Anche i paesaggi, le case, sono viste di traverso, in immagini laterali o al più incomplete, quindi intime. Sono scorci poi utilizzati dall’arte cinematografica, la nuova arte contemporanea ad Hopper. Una visione rivoluzionaria; in teatro è tutto sempre in scena.

Nei suoi dipinti la luce indirizza lo sguardo e permea di intimità il momento ritratto, rivelando contemporaneamente anche l’intimità dei protagonisti della scena osservata.

Sono ripresi momenti di intimità del pittore-osservatore che coincidono con quelli dell’osservato: intimità chiama intimità, pur senza conoscersi.

Ecco perché si può dire che in Hopper la luce è intimità.

Edward Hopper, Rooms By The Sea, 1951

“Il mio obiettivo nella pittura è sempre di usare la natura come mezzo per provare a fissare sulla tela le mie reazioni più intime all’oggetto, così come esso appare nel momento in cui lo amo di più; […] perché io poi scelga determinati oggetti piuttosto che altri, non lo so neanche io con precisione, ma credo che sia perché rappresentano il miglior mezzo per arrivare a una sintesi della mia esperienza interiore.”

In queste scene secondarie di vissuto, la vita si svolge e si mostra tenera ed assoluta, al di là dello scopo dei singoli, i loro pensieri, le emozioni che trainano i protagonisti, e che Hopper non tratteggia mai.

Ciò che interessa è la vita in sè.

“Io non voglio dipingere la gente che gesticola e che esprime emozioni. Quello che voglio fare è dipingere la luce su di un lato di una casa.”

Edward Hopper, Gas, 1940

Gli uomini di qualsiasi estrazione sociale, l’inserviente, il cantante, l’impiegato, il benzinaio, trovano uno spazio universale e sono ripresi nell’assoluto in cui la vita si svolge.

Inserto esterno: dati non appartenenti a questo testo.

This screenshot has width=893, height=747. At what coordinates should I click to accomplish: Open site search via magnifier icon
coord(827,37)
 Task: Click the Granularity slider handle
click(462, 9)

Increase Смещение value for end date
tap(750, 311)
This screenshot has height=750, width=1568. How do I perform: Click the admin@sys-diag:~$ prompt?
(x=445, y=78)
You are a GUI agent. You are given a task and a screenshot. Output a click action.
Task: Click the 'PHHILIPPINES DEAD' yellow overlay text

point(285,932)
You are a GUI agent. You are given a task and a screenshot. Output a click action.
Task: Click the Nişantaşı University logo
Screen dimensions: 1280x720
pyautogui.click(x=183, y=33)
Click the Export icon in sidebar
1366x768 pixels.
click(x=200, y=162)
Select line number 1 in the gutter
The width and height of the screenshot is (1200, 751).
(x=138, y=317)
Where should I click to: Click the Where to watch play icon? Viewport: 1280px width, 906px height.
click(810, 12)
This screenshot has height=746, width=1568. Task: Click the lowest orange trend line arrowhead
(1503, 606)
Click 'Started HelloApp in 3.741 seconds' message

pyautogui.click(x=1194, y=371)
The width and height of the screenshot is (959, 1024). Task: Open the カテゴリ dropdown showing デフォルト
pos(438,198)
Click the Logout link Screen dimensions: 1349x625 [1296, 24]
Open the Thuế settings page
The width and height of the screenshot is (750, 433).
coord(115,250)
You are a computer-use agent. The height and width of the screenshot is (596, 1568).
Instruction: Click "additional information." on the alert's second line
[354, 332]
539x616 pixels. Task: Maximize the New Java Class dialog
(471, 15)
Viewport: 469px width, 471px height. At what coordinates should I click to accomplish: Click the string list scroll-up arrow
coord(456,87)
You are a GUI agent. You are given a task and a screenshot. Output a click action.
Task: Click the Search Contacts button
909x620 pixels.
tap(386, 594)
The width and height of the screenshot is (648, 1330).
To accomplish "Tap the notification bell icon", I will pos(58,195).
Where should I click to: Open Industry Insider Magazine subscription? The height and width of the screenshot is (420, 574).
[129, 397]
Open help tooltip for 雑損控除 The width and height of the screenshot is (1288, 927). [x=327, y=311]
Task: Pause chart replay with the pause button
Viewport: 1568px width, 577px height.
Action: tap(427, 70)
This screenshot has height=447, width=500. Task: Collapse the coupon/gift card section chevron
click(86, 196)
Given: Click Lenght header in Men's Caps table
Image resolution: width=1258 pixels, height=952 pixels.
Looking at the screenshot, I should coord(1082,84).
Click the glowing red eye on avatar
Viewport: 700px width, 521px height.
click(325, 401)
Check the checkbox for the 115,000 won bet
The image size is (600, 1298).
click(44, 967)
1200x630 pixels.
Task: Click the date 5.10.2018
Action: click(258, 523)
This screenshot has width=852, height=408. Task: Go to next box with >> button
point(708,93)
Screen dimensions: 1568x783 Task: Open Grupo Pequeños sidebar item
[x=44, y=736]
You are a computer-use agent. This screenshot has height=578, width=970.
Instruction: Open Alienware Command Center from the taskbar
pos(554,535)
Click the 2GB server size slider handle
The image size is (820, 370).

Queste scene sembrano voler richiamare un senso di solitudine e di estraniazione, ma Hopper non amava che nelle sue opere il tema della solitudine fosse considerato la sua specialità̀, l’asse portante della sua arte. “Questa storia della solitudine è esagerata”, disse all’amico Brian O’Doherty

In una delle poche interviste da lui concesse e nel documentario Hopper’s Silence, alla domanda di O’Doherty “i tuoi quadri riflettono l’isolamento della vita moderna?”, Hopper, dopo una pausa, rispose laconicamente: “Forse sì. O forse no.”

Ed ancora ebbe a dire: “Il tema della solitudine è esagerato. Definisce qualche cosa che non vuole essere definito”.

Nel suo sentirsi impressionista, un po’ metafisico, Hopper non voleva comunicare null’altro che il suo sentire la sua esperienza intima stessa. Lui stesso disse: “Renoir diceva che il più importante elemento in pittura non può essere definito… e forse è meglio.”

L’unica protagonista dei dipinti di Hopper è la luce, che ci consente di sentirci al mondo.

Centrale è il vissuto mostrato dal poeta pittore, in immagini in cui si ringrazia la luce di averceli fornite.